Thursday, October 1, 2020

WAKE UP AMERICA!!


I haven't been writing for a while.  Life happens.  Someday I'll write about that.  I got inspired yesterday, so thanks for your follows and comments!


 America (really humanity) this is your wake-up call. It’s easy to sit on the sidelines and laugh, marvel and create memes in response to the wildly unacceptable behaviors of public figures in the media.

Congratulations. We’ve ended up here by our own fault.

The debates are a mirror held up to the choices we’ve made as a society as a whole for the last several decades. As a therapist, I've been watching this nightmare unfold one client at a time for 25 years.

It’s the “little things” like:
  • In 4th grade, my daughter was referred to the dean and threatened with suspension from school “under the district anti-bullying policy” for writing a very respectful, well-composed letter to a teacher identifying (by name, which was the problem) a student who had cheated in a contest and asking that there be better oversight in the future.
  • The employee of a health care system who received exemplary reviews for 5 years, but became uncomfortable after some suggestive comments and pretty overt gaslighting by a supervisor, reported these concerns to HR was written up the day after the “investigation” was concluded (finding nothing), and was fired a month later.
  • The countless instances of the use of social media platforms for name-calling, bullying, denigration of others, and out and out brawls.
  • Employees of multiple huge, well-known corporations who are expected to tolerate tirades of verbal abuse from customers and are not ALLOWED to set any limits on the way they are treated.
  • Federal employees subjected to abuse from their superiors, told in mediation that while the supervisor’s behavior was in fact abusive, there was nothing to be done, and the EEO wouldn’t touch it with a 10 foot pole.
  • The definition of “abuse” being so narrow as to only be valid if damage can be proven AFTER the fact, and even worse victims of abuse being further exploited and traumatized by the system that is supposed to protect them
  • A legal system that is no longer about truth, but about WINNING which usually involves finding loopholes and excluding evidence. (Yes there are also cases where innocent people are convicted but in today’s world of advanced forensics I believe this to be the exception not the rule).
  • Teachers, tasked with the impossible, yet unable to consequence deplorable behavior of students without then being subjected to the deplorable behavior of parents without backup from administration.
  • I’m not even going to get into the discrimination issues – or the other side of that coin, people using their “special status” to not be held accountable for their behaviors or not held to the same standards as others.
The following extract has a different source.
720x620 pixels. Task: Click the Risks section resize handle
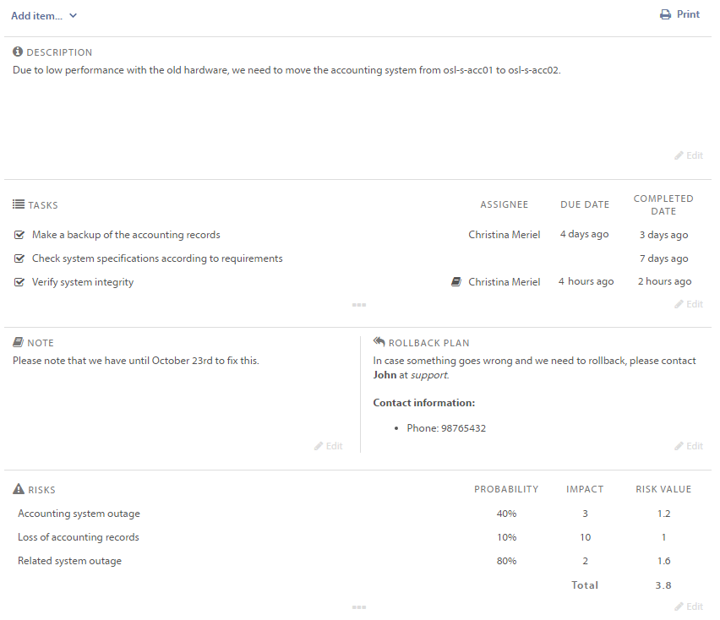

And that’s just what I have seen PERSONALLY. RECENTLY.

Take a good look in that mirror, America, and be honest about what you see PERSONALLY. How do you speak to your spouse? How do you TEACH your children to respect others by SHOWING them respect? How do YOU speak to the customer service representative, even if they are from another country, don’t speak passable English and can’t resolve your issue? How do you speak to the person who just rear-ended you, or cut you off in traffic? Where are your biases (we all have them) and how do you stay alert to when those biases and prejudices could impact your decisions? What are the sweeping generalizations you make about those groups or individuals with whom you disagree? How are your skills for RESPECTFULLY disagreeing?
Once you’ve taken that thorough inventory, do something about it.
  • Learn good communication skills, including skills for managing conflict in a respectful, constructive way. If you are struggling for resources, google "good communication skills."
  • Expand your vocabulary. You don’t have to pretend not to notice the misbehavior of others, but be able to describe it eloquently beyond using words like “nasty,” or "stupid" or name-calling, or making comments about someone’s mother. Also, If you're going to post a rant on social media and wish to be taken seriously, USE SPELL CHECK and know the difference between your and you're.
  • STAND UP FOR WHAT IS RIGHT. Don’t look the other way, use those communication skills when you see that something is wrong and do something about it. That doesn’t mean go somewhere else and tattle on what you observed, DO something. That might mean you intervene when someone is being mistreated and you become the target of a tirade. Use those good communication skills to de-escalate.
  • VOTE. Get involved. Write letters to your representatives and let’s agree as a country to get some better humans in positions of power. Good grief we need better choices who have a snowball’s chance in hell of winning.
We are all responsible for the way this has turned out. Edmund Burke once said that “the only thing necessary for the triumph of evil is for good men to do nothing.” None of us are blameless, and we’ve got to turn this ship around. Pronto. That being said, it’s taken a long time to get here and it will take a long time to change. Quick fixes and rash promises are wasted energy.
DO SOMETHING. Do something every day. Something small, something within your sphere of influence. Whatever it is, Just DO SOMETHING and change will come.